I Pitted the neocon think tanks that pushed the idea on the Administration. My post even predicts they’ll abandon the President if the stench of failure attaches to him too firmly.

In other words, I completely agree with your assessment that the President, Congress, the Sec Def, the occupation authority, et. al. made blunders and mistakes and were surprised. I agree it’s a mess for most of us.

But since my point was that the NeoCon think tanks that generated the idea in the first place do not care about the mess, and only wanted to break things loose in the Middle East, trusting to vaguely-defined theories that it would all work to our (their) advantage eventually, what you’re pointing out is kind of moot.

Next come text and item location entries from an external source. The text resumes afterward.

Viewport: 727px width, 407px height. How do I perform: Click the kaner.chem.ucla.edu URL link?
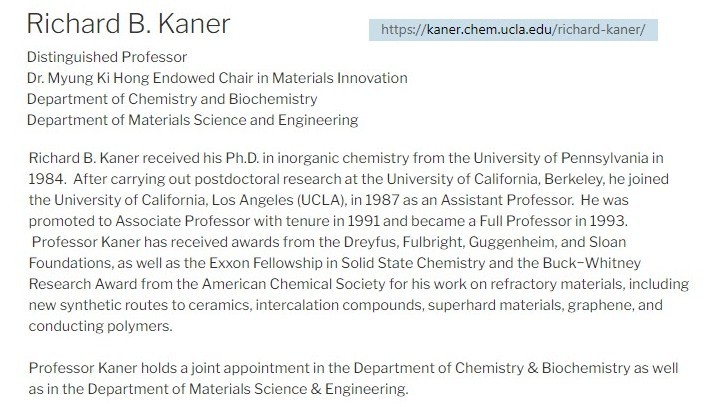tap(513, 30)
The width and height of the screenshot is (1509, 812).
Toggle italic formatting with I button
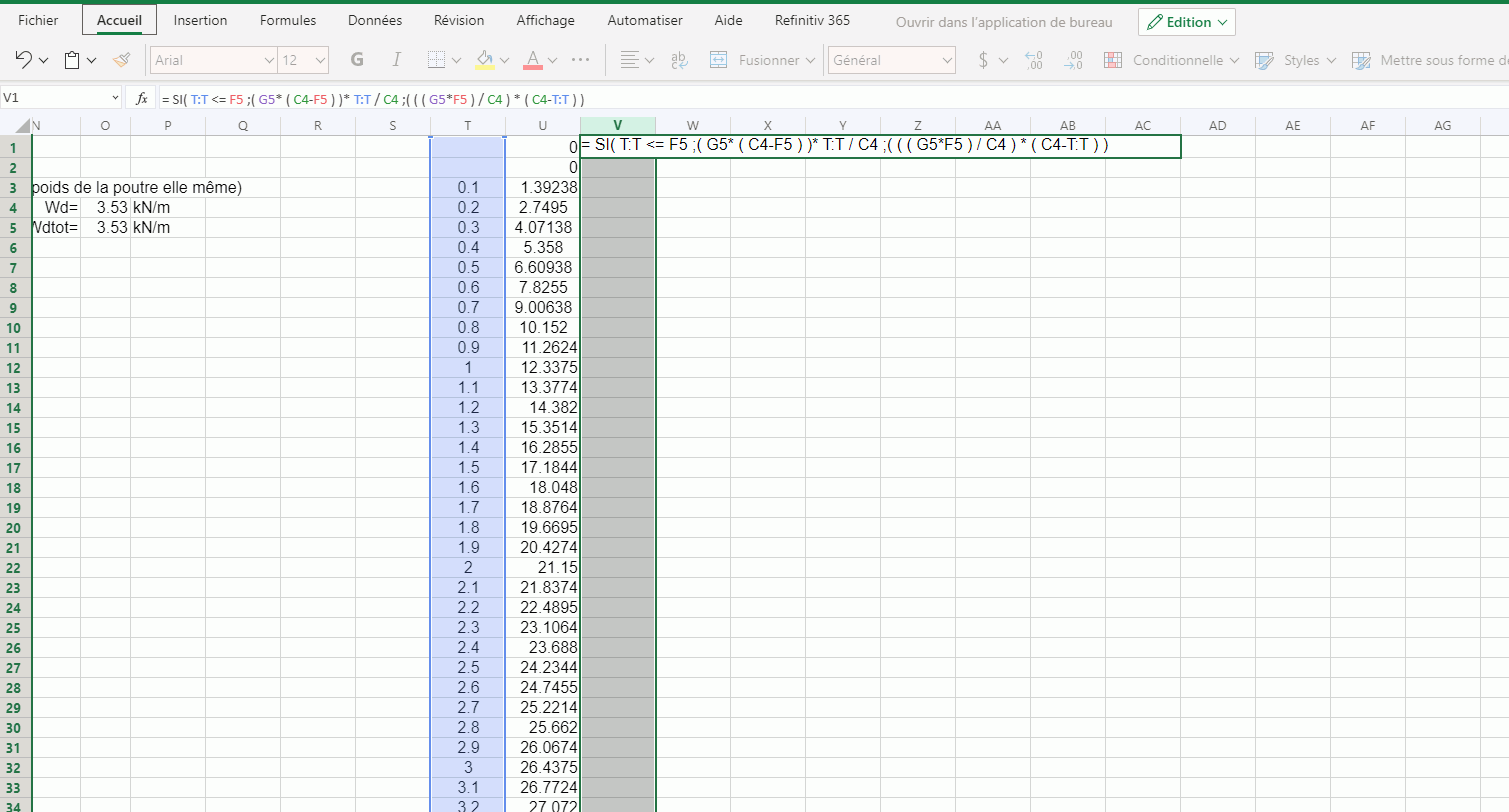tap(396, 60)
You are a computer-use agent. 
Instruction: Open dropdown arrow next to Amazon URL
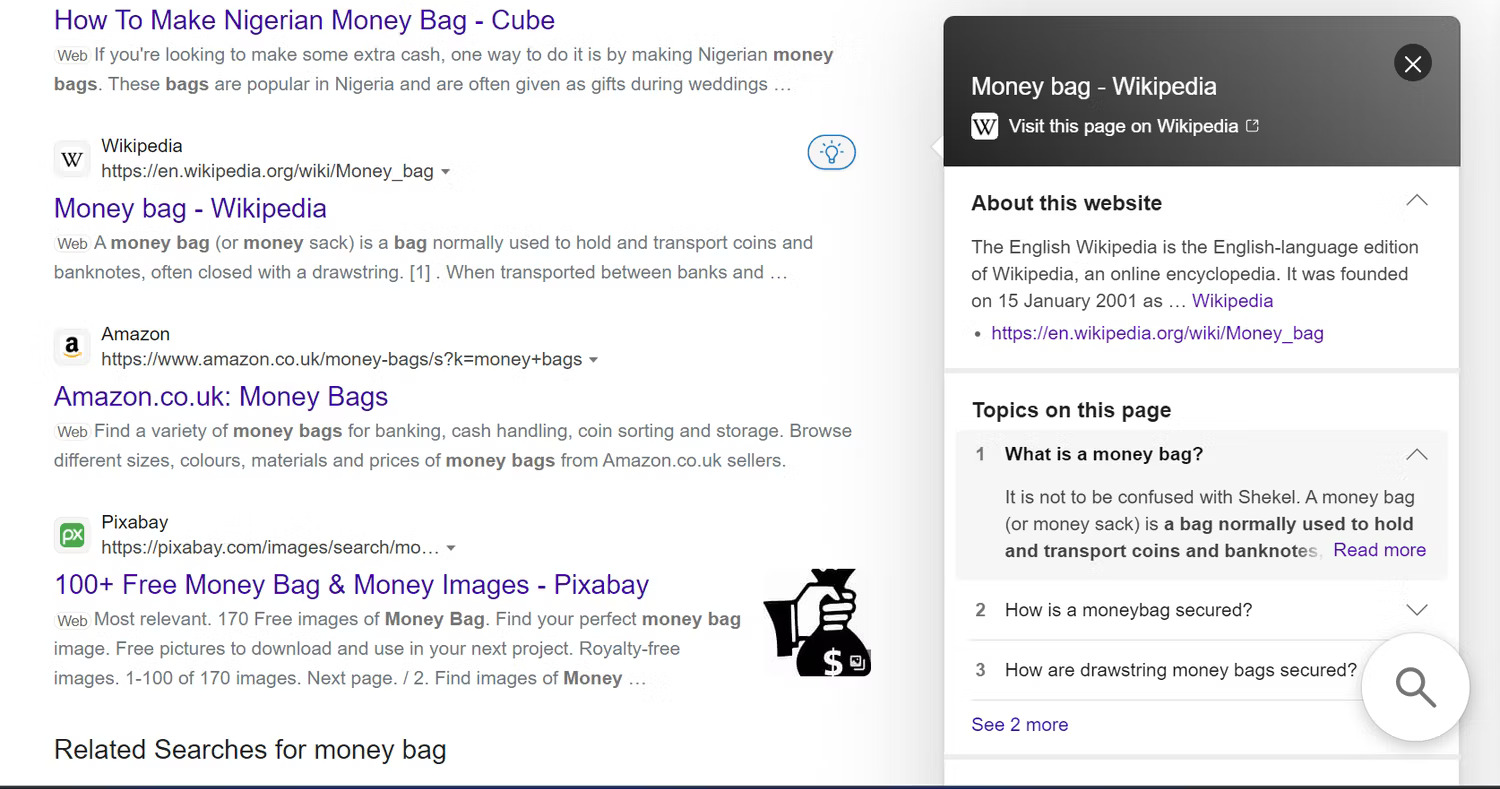tap(593, 360)
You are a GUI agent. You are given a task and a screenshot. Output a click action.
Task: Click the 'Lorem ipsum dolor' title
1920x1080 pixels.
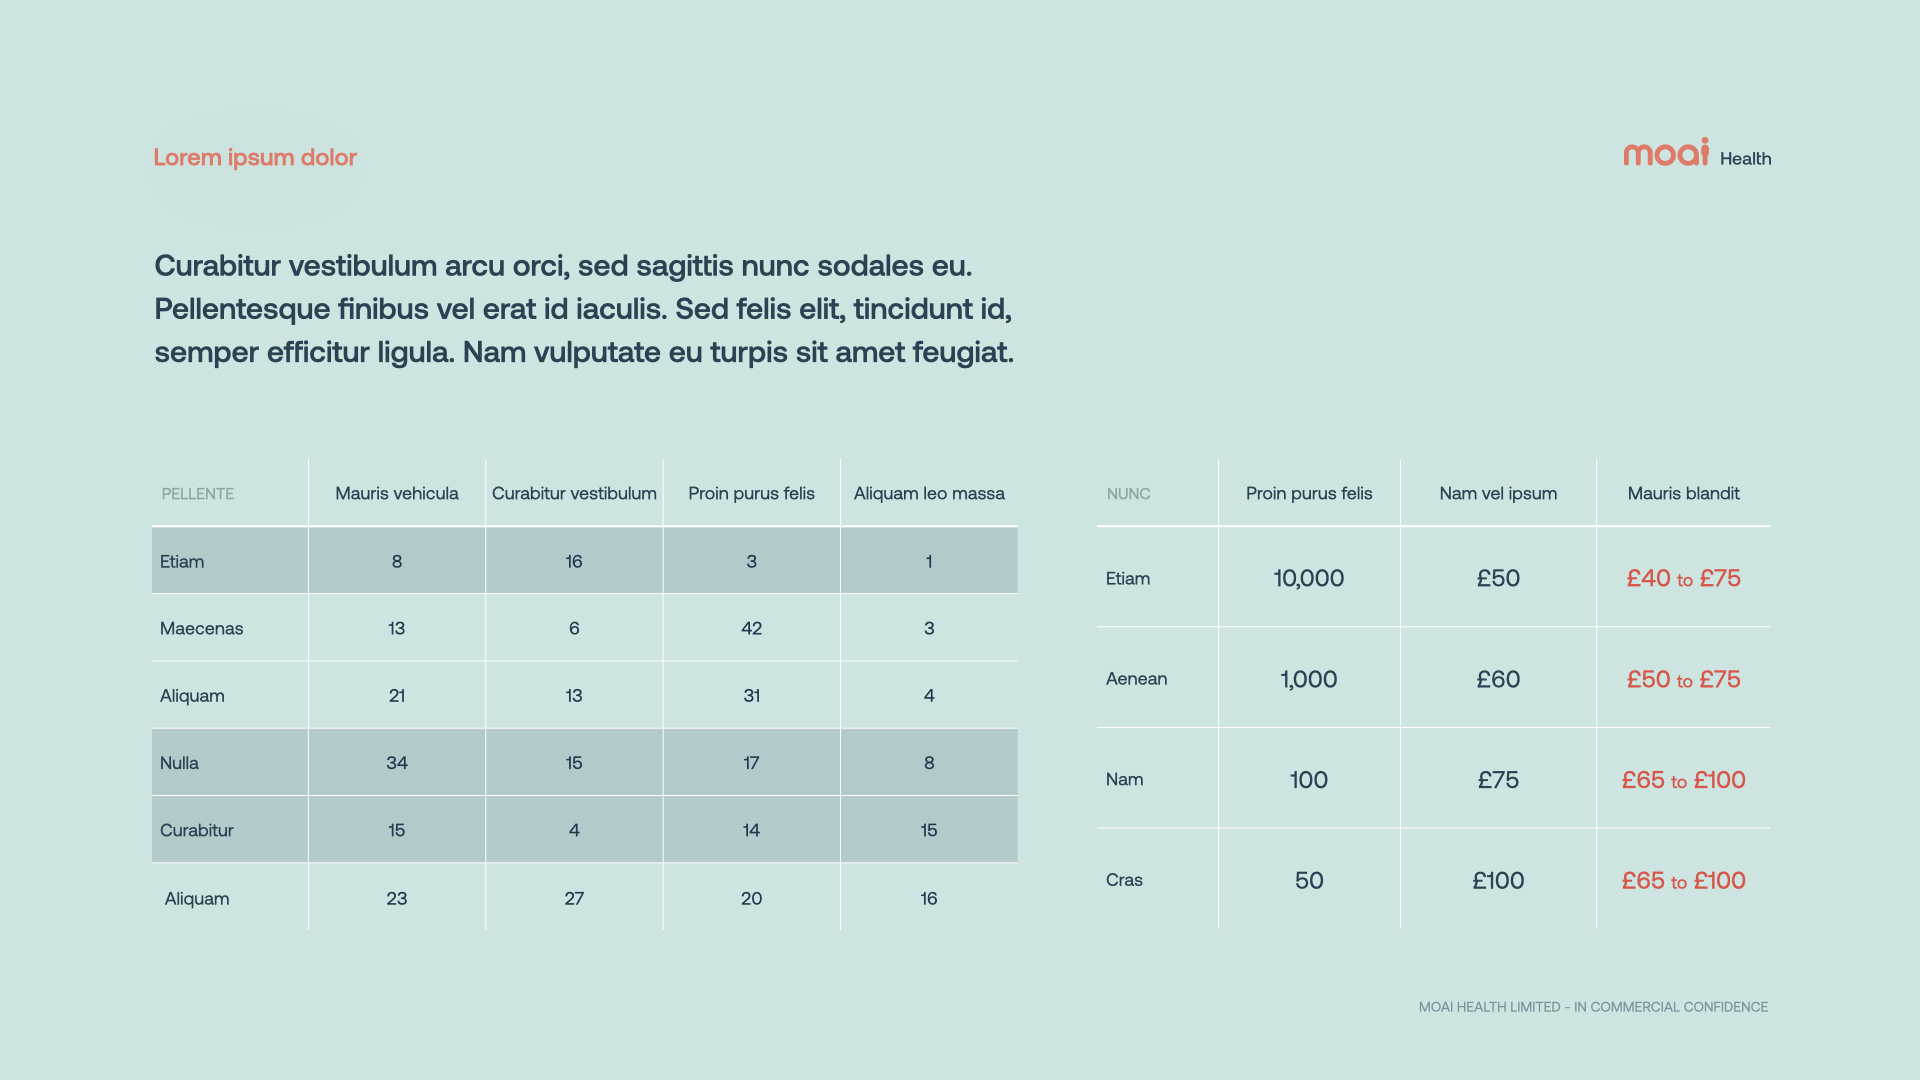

My point was that they (the NeoCon think tanks) are about the only ones who (for ideological reasons) still might consider it a success, since their plan envisions a much longer approach time period a rendering a verdict, and since the costs paid do not much affect them. Just the rest of us.

Sailboat

What they didn’t seem to consider is that the US does not have a monopoly on human ingenuity. The insurgents seem to be innovating at a faster pace than we are. The administration seems to deep down believe that no one but they are very smart.
The results of the surge - insurgents leaving Baghdad and blowing up things in other places, was predicted in advance, ignored as far as I can tell, and is now coming true.

Anyone who has read The Best and the Brightest by David Halbertam, about how smart people got us into Vietnam, should not be surprised at this.

That’s not really saying much. “Loose Change” is available on the Internet, but that doesn’t mean that Bush actually directed the 9-11 attacks.

But to the larger question, I’m not sure that the observation that “smart people led us into this disaster” really has any broader implications. There were smart people on both sides of the issue in 2003. Hell, I’d say Hans Blix and Mohammed el-Baradei are about as smart as they come, and they were pleading for more time for weapons inspections.

So in the end, although it was true that smart people led us into this mess, it is probably true that smart people lead us into pretty much every mess and every tremendous success you can name. (Except Harry Truman – I respect his presidency in many ways, but I think he was dumber than a bag of hammers, and just smart enough to realize it.) After all, it was pretty smart people who created Social Security and the Internet, and also genocide and crack cocaine. (Though wouldn’t it be funny if the same people created all four?)

In my own book, I don’t see much use in getting riled up about how Bush led the country to war. (Personally, I thought it was clear enough in 2000 that he would like to go to war again against Iraq.) My frustration stems from the two groups who really should have done better to stop the war before it began: the people in Congress who probably knew the war would be a disaster but didn’t have the courage to stand against the war and the hoardes of American people who didn’t bother to engage their brains enough to question the Administration’s hype for war.